→ Dataset records:
================================
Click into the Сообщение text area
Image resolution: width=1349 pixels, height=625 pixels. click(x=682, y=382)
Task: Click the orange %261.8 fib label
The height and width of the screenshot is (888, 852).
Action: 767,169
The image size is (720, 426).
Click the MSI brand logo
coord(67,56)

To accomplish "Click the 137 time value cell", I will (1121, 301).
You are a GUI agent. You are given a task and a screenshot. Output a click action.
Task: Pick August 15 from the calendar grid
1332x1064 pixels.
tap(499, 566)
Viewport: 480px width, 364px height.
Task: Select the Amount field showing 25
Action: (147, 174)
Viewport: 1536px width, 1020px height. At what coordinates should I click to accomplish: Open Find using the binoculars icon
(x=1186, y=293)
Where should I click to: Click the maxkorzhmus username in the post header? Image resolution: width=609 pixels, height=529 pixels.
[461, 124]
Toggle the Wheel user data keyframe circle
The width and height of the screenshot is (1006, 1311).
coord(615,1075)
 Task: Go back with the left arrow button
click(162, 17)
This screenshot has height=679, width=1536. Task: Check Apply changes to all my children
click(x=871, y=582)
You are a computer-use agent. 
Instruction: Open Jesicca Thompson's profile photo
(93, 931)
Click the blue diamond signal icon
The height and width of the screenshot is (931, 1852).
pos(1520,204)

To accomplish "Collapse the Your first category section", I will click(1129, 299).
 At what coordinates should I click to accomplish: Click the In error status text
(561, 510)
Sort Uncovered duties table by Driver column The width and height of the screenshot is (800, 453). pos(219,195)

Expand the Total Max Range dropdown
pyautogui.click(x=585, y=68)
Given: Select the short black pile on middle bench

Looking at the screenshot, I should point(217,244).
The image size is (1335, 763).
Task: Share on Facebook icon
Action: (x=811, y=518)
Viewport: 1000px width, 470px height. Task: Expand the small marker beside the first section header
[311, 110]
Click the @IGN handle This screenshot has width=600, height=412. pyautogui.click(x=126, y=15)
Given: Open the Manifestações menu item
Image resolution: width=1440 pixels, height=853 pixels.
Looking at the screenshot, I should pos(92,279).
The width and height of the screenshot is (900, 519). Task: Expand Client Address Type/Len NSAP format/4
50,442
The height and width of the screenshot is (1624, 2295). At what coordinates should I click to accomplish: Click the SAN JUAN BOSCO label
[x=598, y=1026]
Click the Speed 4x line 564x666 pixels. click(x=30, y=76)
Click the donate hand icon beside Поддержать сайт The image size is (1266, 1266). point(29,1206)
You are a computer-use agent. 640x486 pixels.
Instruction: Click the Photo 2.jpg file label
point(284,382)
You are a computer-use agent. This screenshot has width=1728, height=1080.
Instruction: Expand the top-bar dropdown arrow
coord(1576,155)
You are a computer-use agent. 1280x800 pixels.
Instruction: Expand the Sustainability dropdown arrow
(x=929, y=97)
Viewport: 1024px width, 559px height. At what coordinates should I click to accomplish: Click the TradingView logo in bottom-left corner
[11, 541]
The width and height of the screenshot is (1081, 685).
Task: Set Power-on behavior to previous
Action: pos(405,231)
================================
→ The task:
All that belongs in the answer is the lines from the start of the entries above through the line containing "Sort Uncovered duties", each given exactly.

→ Answer box:
Click into the Сообщение text area
Image resolution: width=1349 pixels, height=625 pixels. click(x=682, y=382)
Task: Click the orange %261.8 fib label
The height and width of the screenshot is (888, 852).
Action: 767,169
The image size is (720, 426).
Click the MSI brand logo
coord(67,56)

To accomplish "Click the 137 time value cell", I will (1121, 301).
You are a GUI agent. You are given a task and a screenshot. Output a click action.
Task: Pick August 15 from the calendar grid
1332x1064 pixels.
tap(499, 566)
Viewport: 480px width, 364px height.
Task: Select the Amount field showing 25
Action: (147, 174)
Viewport: 1536px width, 1020px height. At what coordinates should I click to accomplish: Open Find using the binoculars icon
(x=1186, y=293)
Where should I click to: Click the maxkorzhmus username in the post header? Image resolution: width=609 pixels, height=529 pixels.
[461, 124]
Toggle the Wheel user data keyframe circle
The width and height of the screenshot is (1006, 1311).
coord(615,1075)
 Task: Go back with the left arrow button
click(162, 17)
This screenshot has height=679, width=1536. Task: Check Apply changes to all my children
click(x=871, y=582)
You are a computer-use agent. 
Instruction: Open Jesicca Thompson's profile photo
(93, 931)
Click the blue diamond signal icon
The height and width of the screenshot is (931, 1852).
pos(1520,204)

To accomplish "Collapse the Your first category section", I will click(1129, 299).
 At what coordinates should I click to accomplish: Click the In error status text
(561, 510)
Sort Uncovered duties table by Driver column The width and height of the screenshot is (800, 453). pos(219,195)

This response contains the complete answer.